Martha Bowers, executive director of Red Hook's Dance Theatre Etcetera, spent the week knee-deep in muck. She arrived the morning after the hurricane to find that her second-floor offices had avoided flooding—just. The waterline showed that the water had gotten as high as eight feet the night before, leaving a mess of driftwood, garbage and, oddly, olives. The Fairway below her had been obliterated, and by Wednesday, the smell of rotting food was overwhelming. After hours in the mire, she drove home to Clinton HIll, where children were trick-or-treating.
"I've been up to my knees in mud and toxic water all day, and this neighborhood is trick-or-treating!" she said Wednesday by phone. "Life should return to normal, it's just—only a couple of miles away, it's a disaster zone."

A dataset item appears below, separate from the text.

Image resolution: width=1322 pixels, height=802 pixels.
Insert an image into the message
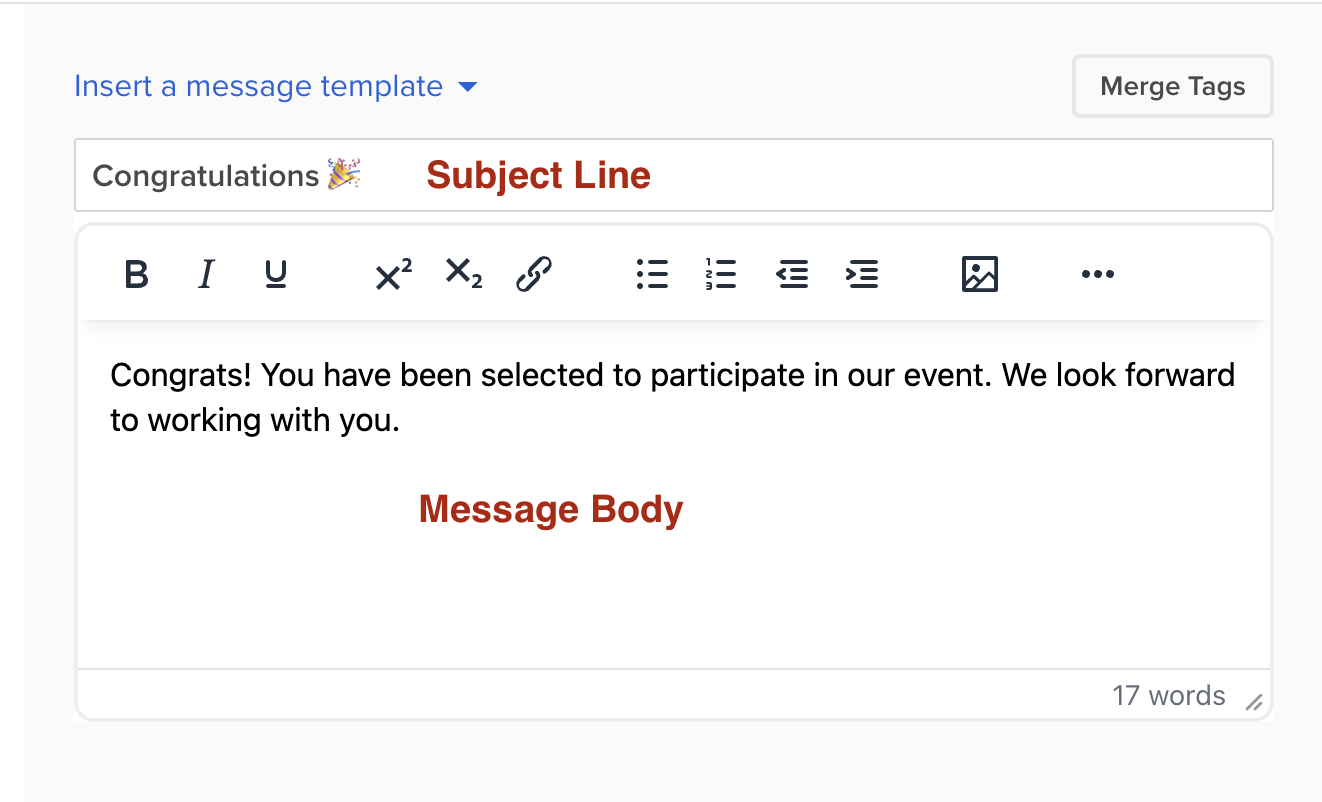click(x=980, y=274)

Such astonishment was common this week, as those who have worked in the affected areas contend with the city's overwhelming desire to forget and move on. Wednesday was technically Halloween—the holiday-moving Chris Christie has no power in Brooklyn—and Bowers was not the only artistic citizen of Red Hook who spent the holiday impersonating a relief worker. At a restaurant near Bowers' offices, the instructors from Cora Dance scrubbed the kitchen with bleach. At the Waterfront Barge Museum, Lava Dance Company assisted in clean-up, a favor to the couple in charge, whose children have taken Lava dance classes for years.

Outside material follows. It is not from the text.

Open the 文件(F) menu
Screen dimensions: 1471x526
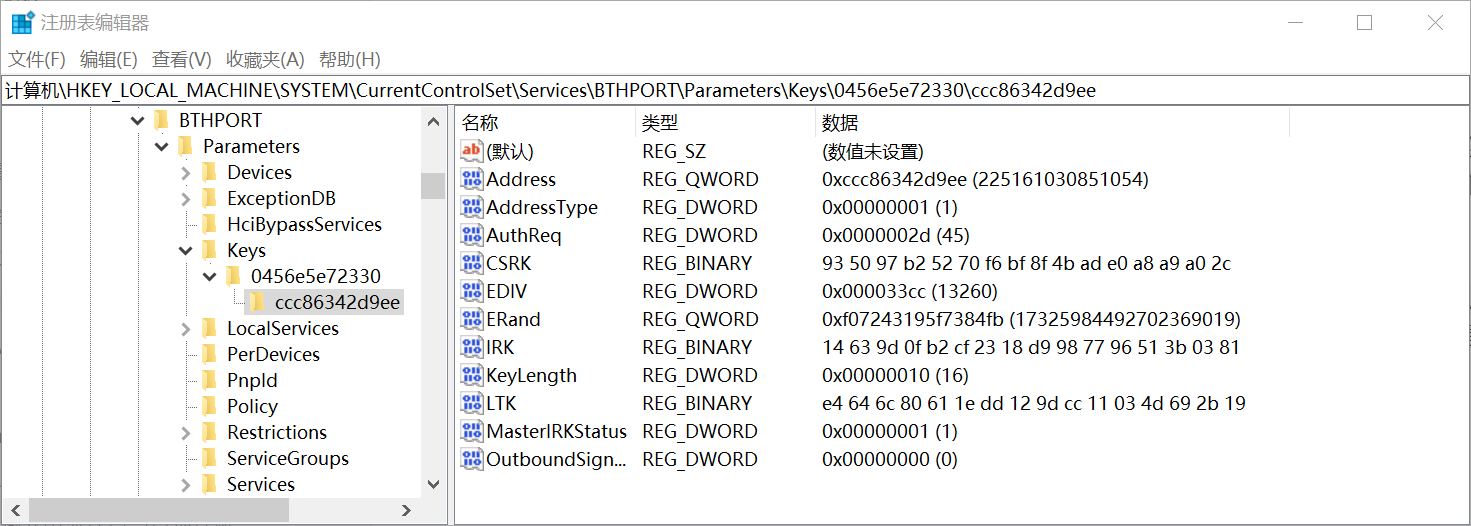click(x=37, y=59)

"All artists are making art by cleaning right now," Bowers said.
Their space secure, their street clear of olives, Dance Theatre's concern is for the schools where they run dance education programs, and who provide most of their funding. "I went to one school today," Bowers said, "and its whole basement was underwater. We work in another school at the Rockaways, and I don't even know if it's there any more.
"Financially for us, this is gonna be really devastating, but already, people are talking about doing benefits."
On Halloween, while the children of Clinton Hill gorged on candy, the restauranteurs of Red Hook organized a massive barbecue, cooking off meat, veg and anything else that might otherwise spoil. Residents who were unable to evacuate ate well that night. If nothing else, the smell of roasting meat provided a welcome change.